Applied-Logic, Programming Languages and Systems (ALPS) Lab

Director: Prof. Gopal Gupta

Postdoc Researchers: Dr. Zhuo Chen, Dr. Serdar Erbatur (visiting researcher)

PhD Students: Elmer Salazar, Farhad Shakerin, Sarat Varanasi, Kinjal Basu, Pracheta Sahoo, Zhou Fang

Collaborators: Joaquin Arias (PhD Student @ IMDEA/UPM, Spain), Dr. Manuel Carro (IMDEA/UPM, Spain)


The ALPS Lab is engaged in research in Computational Logic, AI (automated reasoning, machine learning) and advanced programming languages. Much of the work revolves around exploring application of advanced logic programming techniques and answer set programming to these areas. Current project in AI are in areas of automating common sense reasoning, natural language text question-answering, automated conversational agents, inductive logic programming, and explainable AI. In programming languages, current focus is on conduction and its applications, semantics of negation, and automated program synthesis. An (incomplete) list of current projects is below.
  1. Explainable AI/Inductive Learning of Default Theories: This line of research extends work done in the field of inductive logic programming (where one learns a logic program from examples and background knowledge) to learning normal logic programs, i.e., learning logic programs that contain negation as failure. Normal logic programs have been shown to model human-style common sense reasoning quite well. The inductive learning algorithms my group has developed learns a default relation as well as exceptions to it.
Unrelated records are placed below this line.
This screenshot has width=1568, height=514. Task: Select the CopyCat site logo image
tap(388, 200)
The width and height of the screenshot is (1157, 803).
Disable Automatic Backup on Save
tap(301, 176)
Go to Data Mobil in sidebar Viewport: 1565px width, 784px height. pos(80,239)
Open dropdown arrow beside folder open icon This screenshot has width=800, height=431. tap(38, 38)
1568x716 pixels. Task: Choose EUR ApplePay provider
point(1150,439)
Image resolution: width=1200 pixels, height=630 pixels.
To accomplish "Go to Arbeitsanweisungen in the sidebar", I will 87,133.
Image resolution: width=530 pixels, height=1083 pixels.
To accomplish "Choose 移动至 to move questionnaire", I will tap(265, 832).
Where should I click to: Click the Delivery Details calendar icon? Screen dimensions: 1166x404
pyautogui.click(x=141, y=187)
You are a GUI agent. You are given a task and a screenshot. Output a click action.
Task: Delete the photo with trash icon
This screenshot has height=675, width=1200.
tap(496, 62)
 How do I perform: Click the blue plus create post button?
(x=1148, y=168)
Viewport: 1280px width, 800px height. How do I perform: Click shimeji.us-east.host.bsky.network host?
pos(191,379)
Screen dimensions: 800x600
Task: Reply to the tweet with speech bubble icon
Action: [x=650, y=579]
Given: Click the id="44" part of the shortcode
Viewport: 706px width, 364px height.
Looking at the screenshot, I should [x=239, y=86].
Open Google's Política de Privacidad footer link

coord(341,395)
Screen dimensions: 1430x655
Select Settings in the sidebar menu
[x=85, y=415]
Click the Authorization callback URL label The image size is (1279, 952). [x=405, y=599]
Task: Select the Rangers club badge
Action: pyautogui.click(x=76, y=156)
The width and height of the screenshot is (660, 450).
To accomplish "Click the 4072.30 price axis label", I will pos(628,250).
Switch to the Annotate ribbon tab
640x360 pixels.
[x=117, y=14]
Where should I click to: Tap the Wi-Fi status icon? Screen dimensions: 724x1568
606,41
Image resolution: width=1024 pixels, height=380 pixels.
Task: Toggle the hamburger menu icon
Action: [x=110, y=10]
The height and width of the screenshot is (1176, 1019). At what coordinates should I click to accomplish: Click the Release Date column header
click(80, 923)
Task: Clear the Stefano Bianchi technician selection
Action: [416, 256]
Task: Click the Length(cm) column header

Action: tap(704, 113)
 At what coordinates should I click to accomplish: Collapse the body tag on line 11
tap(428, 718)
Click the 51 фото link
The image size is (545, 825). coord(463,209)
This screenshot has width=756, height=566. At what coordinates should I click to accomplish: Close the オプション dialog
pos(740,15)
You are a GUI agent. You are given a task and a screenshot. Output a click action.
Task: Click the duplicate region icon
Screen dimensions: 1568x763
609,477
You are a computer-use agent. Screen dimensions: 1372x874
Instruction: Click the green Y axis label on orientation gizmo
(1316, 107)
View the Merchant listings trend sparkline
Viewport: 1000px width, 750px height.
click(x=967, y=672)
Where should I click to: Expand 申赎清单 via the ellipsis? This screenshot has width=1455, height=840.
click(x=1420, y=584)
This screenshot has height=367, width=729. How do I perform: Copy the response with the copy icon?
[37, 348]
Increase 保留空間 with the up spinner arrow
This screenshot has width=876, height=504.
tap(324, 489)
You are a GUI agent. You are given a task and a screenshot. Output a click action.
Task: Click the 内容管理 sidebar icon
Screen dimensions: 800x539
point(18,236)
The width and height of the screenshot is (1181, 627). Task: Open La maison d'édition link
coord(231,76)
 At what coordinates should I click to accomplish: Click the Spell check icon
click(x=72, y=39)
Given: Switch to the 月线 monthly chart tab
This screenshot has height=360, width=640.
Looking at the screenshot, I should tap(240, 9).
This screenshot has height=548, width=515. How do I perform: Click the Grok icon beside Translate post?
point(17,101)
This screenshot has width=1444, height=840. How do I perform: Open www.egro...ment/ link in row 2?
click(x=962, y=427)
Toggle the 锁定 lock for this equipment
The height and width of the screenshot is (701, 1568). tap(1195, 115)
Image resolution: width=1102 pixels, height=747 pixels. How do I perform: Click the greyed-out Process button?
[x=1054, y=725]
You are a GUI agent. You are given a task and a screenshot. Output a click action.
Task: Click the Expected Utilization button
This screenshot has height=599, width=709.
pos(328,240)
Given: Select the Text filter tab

The learning algorithm can also handle features that range over real numbers. The algorithms recursively learn exceptions to exceptions and so on thereby producing a learned theory that has high accuracy. The project is a step towards what is dubbed Explainable AI and will prove to be a very important contribution to the area of Machine Learning. Implementations have been developed (Software release coming soon). The technique has been extended to explain models learned from statistical machine learning methods. Details are in:
  2. Natural Language Question Answering: This project, called CASPR, is focused on modeling knowledge using answer set programming (ASP), a logic programming paradigm that provides a sound semantics for negation as failure. Knowledge contained in an English passage text is translated into an ASP knowledge-base. Relevant common sense knowledge from resources such as WordNet and VerbNet is translated into ASP as well. Finally, a question asked against the passage text is translated into an ASP query and executed against the knowledge-base assembled in the first two steps. Using our query-driven s(ASP) system, justiication for the question's answer can also be computed. This line of work has the potential to solve the common sense reasoning problem of AI, a major road block in building truly intelligent systems. The system uses our novel, goal-directed implementation of answer set programming called s(ASP). The techniques developed are also being used to answer natural language questions about objects in picture.
  3. Query-driven (Predicate) Answer Set Programming: This problem pertains to executing answer set programs in a goal-directed, top-down manner. This problem was widely considered unsolvable and most implementations are based on using a SAT solver, and thus can only handle propositional programs. The idea of coinductive logic programming pioneered in the ALPS lab is what facilitated the first solution to this problem. It culminated in the Galliwasp system. Galliwasp was then generalized to the s(ASP) system that can execute predicate answer set programs directly, where predicates can contain arbitrary terms (most other systems available thus far can only handle propositional answer set programs). Both Galliwasp and s(ASP) are publicly available. s(ASP) has been used to develop a number of innovative applications. A student hackathon was recently organized around it. s(ASP) Resources:
  4. Galliwasp Resources: Papers and software for Galliwasp, a propositional goal-directed ASP system, are available.
  5. Coinductive Logic Programming: The idea is to give operational semantics to compute answers that are in the greatest fixpoint semantics. Coinductive LP has farreaching applications. Standard logic programming (or standard computation) is based on induction (least fixpoint semantics). Infiite structures such as perpetual programs, omega-automata, etc., cannot be modeled elegantly by induction. Rather, they need coinduction for modeling. The paper that introduced coinductive LP received the ICLP 2016 test-of-time award for being the most influential paper of ICLP 2006. Coinductive logic programming has been incorporated in many Prolog implementations, most notably in SWI Prolog.
  6. Modeling Real-time Systems with CLP(R): It is hard to model real-time systems faithfully (as time is continuous). Most systems model time by discretizing it. Discretizing time only produces an approximation. This work showed how time in real-time systems can be faithfully modeled using constraint logic programming over reals (CLP(R)). We began by showing how timed automata can be faithfully modeled; this was then generalized to timed grammars, timed push down automata, timed pi-calculus, timed linear temporal logic, timed planning, etc.